_WHAT THE TASK REQUIRES_
Could you output these lines verbatim, with the pictures left out?

_Lines about locating things on screens_
= = =

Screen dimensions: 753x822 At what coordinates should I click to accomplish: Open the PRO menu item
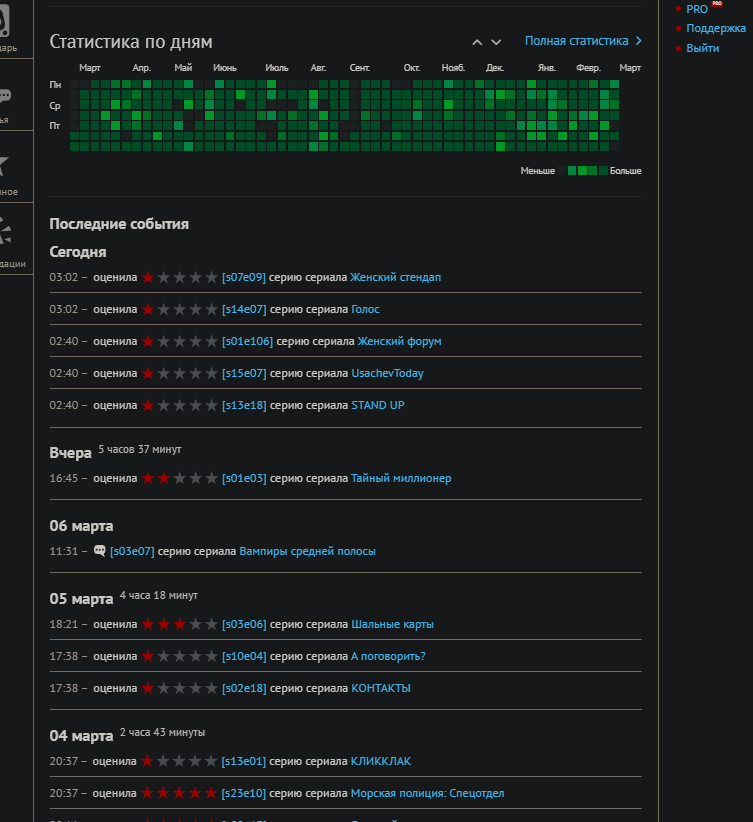pyautogui.click(x=697, y=9)
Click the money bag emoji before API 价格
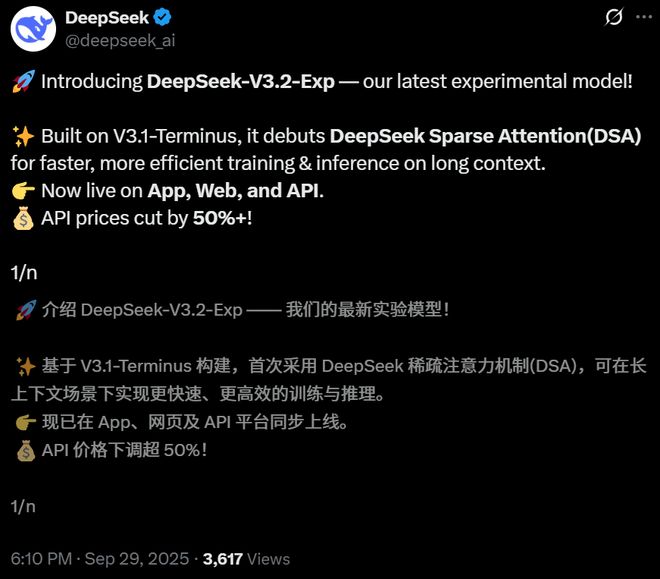This screenshot has height=579, width=660. (26, 450)
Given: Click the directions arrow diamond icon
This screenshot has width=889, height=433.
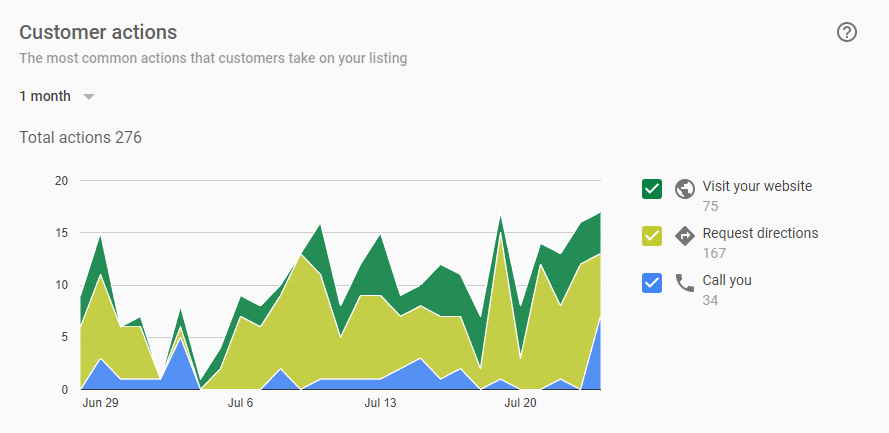Looking at the screenshot, I should [685, 235].
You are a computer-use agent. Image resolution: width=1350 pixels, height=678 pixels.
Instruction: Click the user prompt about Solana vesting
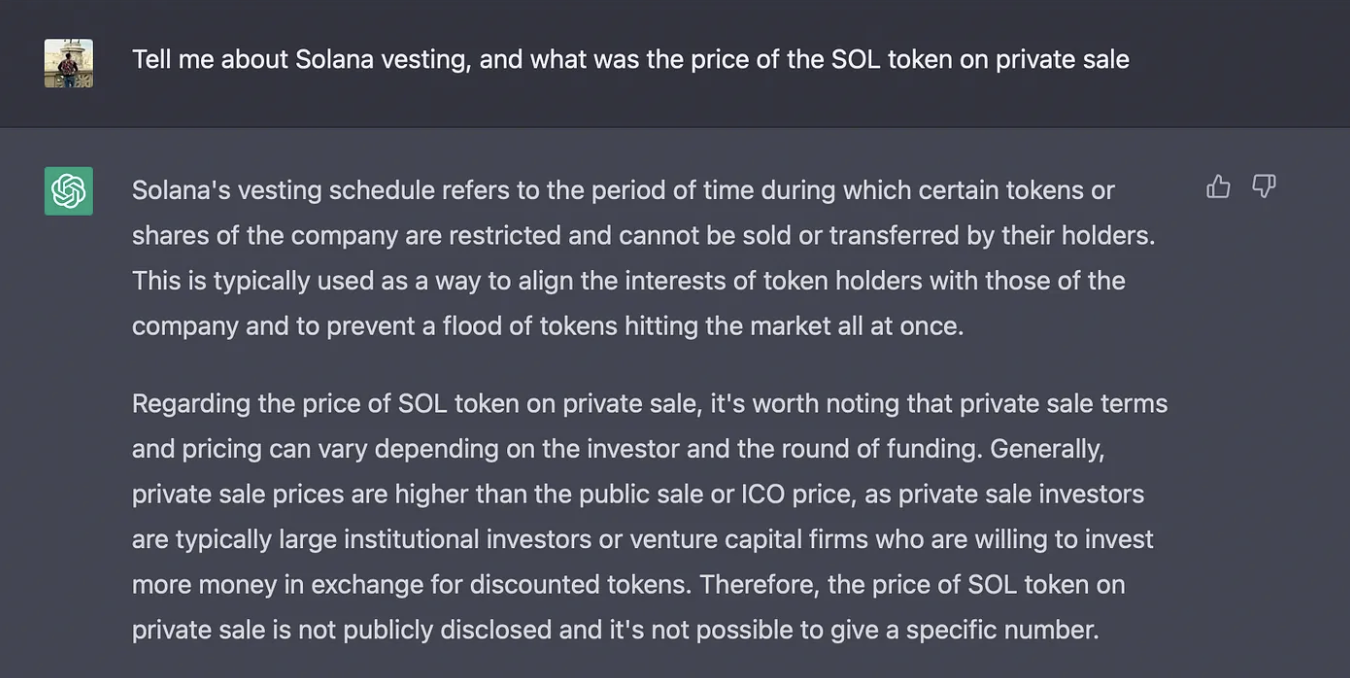click(x=630, y=59)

= = =

_OUTPUT BELOW_
Screen dimensions: 753x822 At what coordinates should I click to accomplish: Open the PRO menu item
pyautogui.click(x=697, y=9)
Click the money bag emoji before API 价格
This screenshot has height=579, width=660. (26, 450)
Given: Click the directions arrow diamond icon
This screenshot has width=889, height=433.
Looking at the screenshot, I should [685, 235].
You are a computer-use agent. Image resolution: width=1350 pixels, height=678 pixels.
Instruction: Click the user prompt about Solana vesting
click(x=630, y=59)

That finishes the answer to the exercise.